The distance of the point (1, -2, 4) from the plane passing through the point (1,2, 2) and perpendicular to the planes x - y + 2z = 3 and 2x- 2y + z + 12 = 0, is

$2\sqrt{2}$

Let $\vec{n}$ be a vector normal to the required plane.

Then, its equation is 

$\left(\vec{r}- (\hat{i} + 2\hat{j} + 2\hat{k})\right). \vec{n} = 0 $ ......(i)

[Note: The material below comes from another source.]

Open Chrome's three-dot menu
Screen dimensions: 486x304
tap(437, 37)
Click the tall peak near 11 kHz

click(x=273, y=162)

This plane is perpendicular to the planes x - y + 2z = 3 and 2x - 2y + z + 12 = 0 whose normals $\vec{n_1}= \hat{i} - \hat{j}+2\hat{k} $ and $\vec{n_2}= 2\hat{i} - 2 \hat{j} + \hat{k}.$

$∴ \vec{n} = \vec{n_1}× \vec{n_2}= \begin{vmatrix}\hat{i} & \hat{j} & \hat{k}\\1 & -1 & 2\\2 & -2 & 1\end{vmatrix}=3\hat{i}+3\hat{j}+0\hat{k}$

Substituting $\vec{n} = 3\hat{i} + 3\hat{j}$ in (i), we obtain

$\vec{r}. ( 3\hat{i} + 3\hat{j})= 9 $ or, $\vec{r}. ( \hat{i} + \hat{j})= 3$ ....(ii)

The distance of this plane from $\vec{a} = \hat{i} - 2\hat{j} + 4\hat{k}$ is given by

$ d = \begin{vmatrix}\frac{(\hat{i}-2\hat{j}+4\hat{k}).(\hat{i}+\hat{j})-3}{\sqrt{1+1}}\end{vmatrix}= 2\sqrt{2}$